We think the decisions are determinative of the case at bar. It is clear from the testimony in this case that Claude B. Hord obtained the credit upon which he incurred the indebtedness to the bonding company on the representation and faith *355of his ownership of the store building in Stuttgart. He had the record title and outward indicia of ownership and possession of that property and of the rents and profits therefrom. At the time the indebtedness was incurred, the deed to the father was held off the record. When it came to be presented for record, it was on the eve of Claude B. Hord’s withdrawal of assets from the co-partnership that spelled complete insolvency and inability to pay creditors for him and his firm. Looking at the circumstances of the transaction as of that date, the common and familiar earmarks of a fraudulent transfer are apparent. The transferrer was left stripped of all means to pay his debts but his immediate family, first his father'and then his son in college, assumed to take the property over without the payment of anything of value. It was the duty of the court to scrutinize with suspicion Claude B. Hord’s claims that he had held the property on a secret trust resting in parol and that the transfer to his father was in. fulfillment of such trust.' His own interested and uncorroborated testimony could not supply the satisfactory and convincing evidence the law 'requires.
“Conveyances made to members of one’s household and to near relatives of an embarrassed debtor are looked upon with suspicion and scrutinized with care; when voluntary they are presumed fraudulent and when the embarrassment of the debtor proceeds to financial wreck such conveyances are conclusively presumed to. be fraudulent as to existing creditors.

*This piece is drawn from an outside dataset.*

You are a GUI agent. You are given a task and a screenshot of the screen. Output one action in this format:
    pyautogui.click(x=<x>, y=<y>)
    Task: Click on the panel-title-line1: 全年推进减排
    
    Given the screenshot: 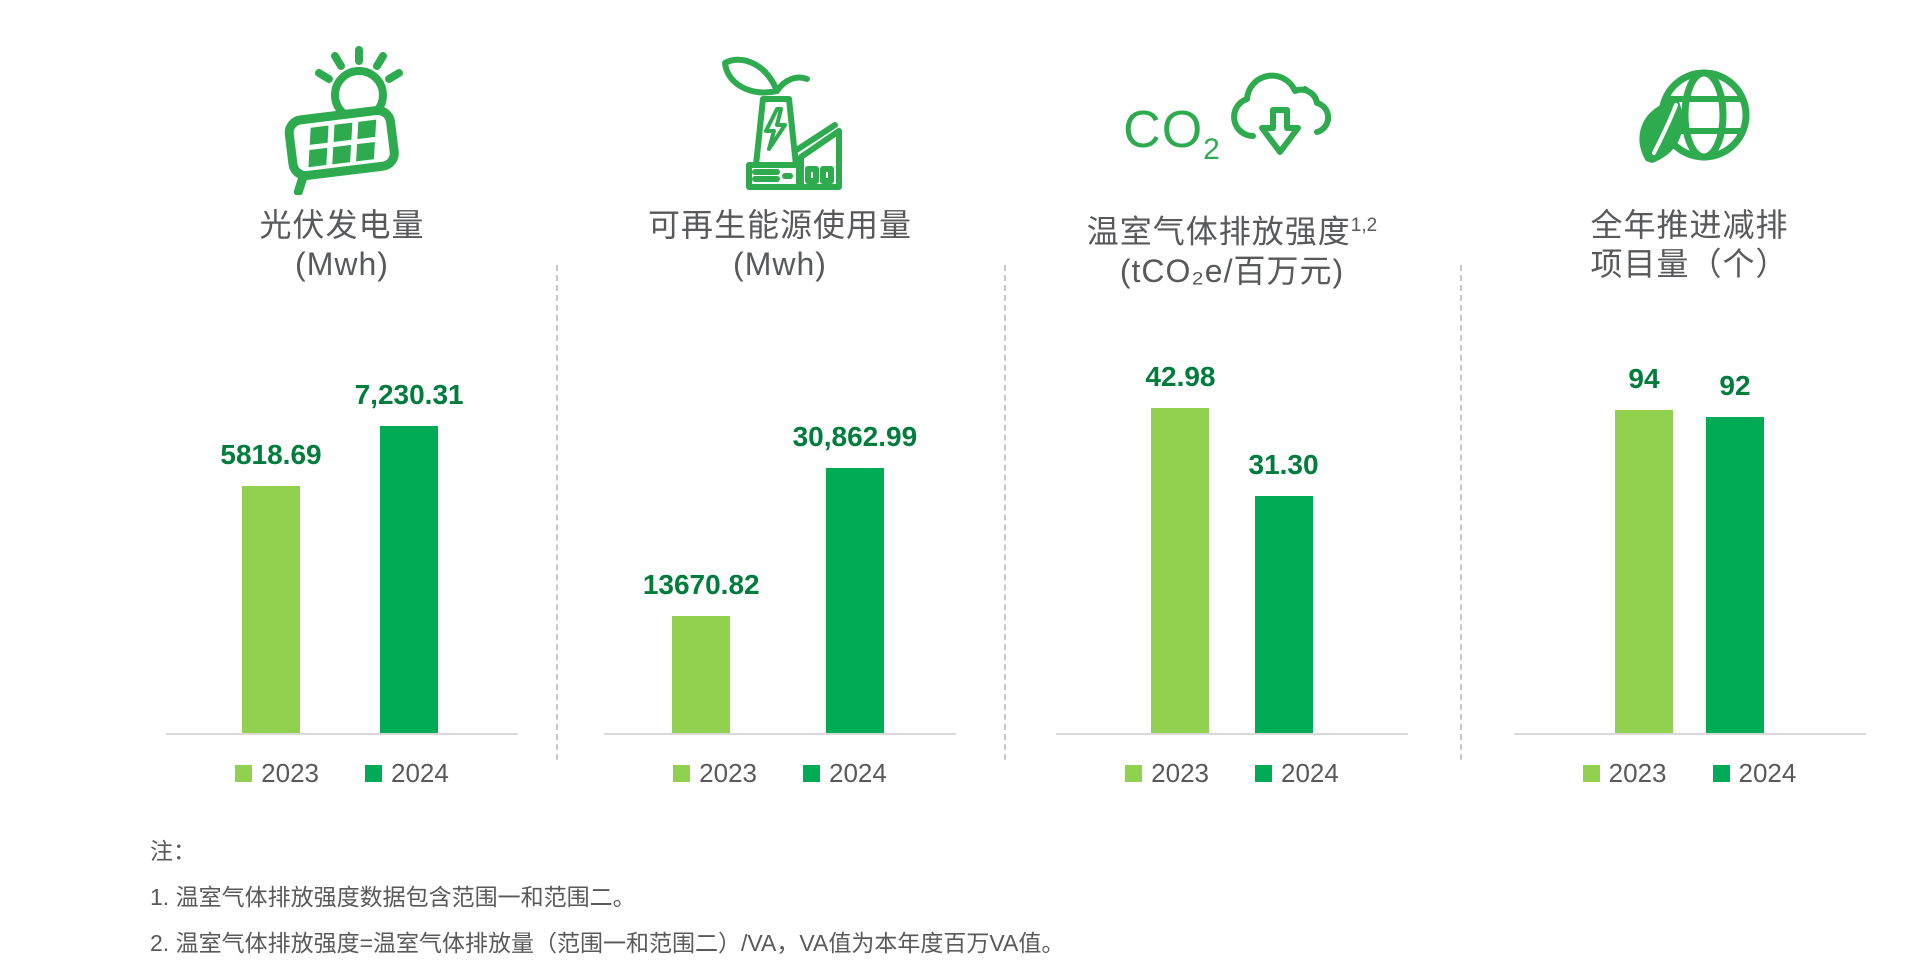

Wilks v. Vaughan, 73 Ark. 174, 83 S.W. 913; Papan v. Nahay, 106 Ark. 230, 152 S.W. 107; Brady v. Irby, 101 Ark. 573, 142 S.W. 1124, Ann.Cas.1913E, 1054; Fluke v. Sharum, 118 Ark. 229, 176 S.W. 684.” Kaufman v. Citizens’ Bank, 189 Ark. 113, 115, 70 S.W.2d 572, 573. Campbell v. Carlisle, 190 Ark. 1103, 83 S.W.2d 536; Wasson v. Greig, 194 Ark. 420, 108 S.W.2d 463.
The conclusion that the transfer was not fraudulent as against the bonding company which had been compelled to pay off the material men and creditors of the partnership was erroneous.
The deed to Claude B. Hord’s son was without consideration and it also was void.
The decree is reversed with direction, to set aside the transfers as fraudulent and to subject the property to the plaintiff’s debt as such debt was found by the court.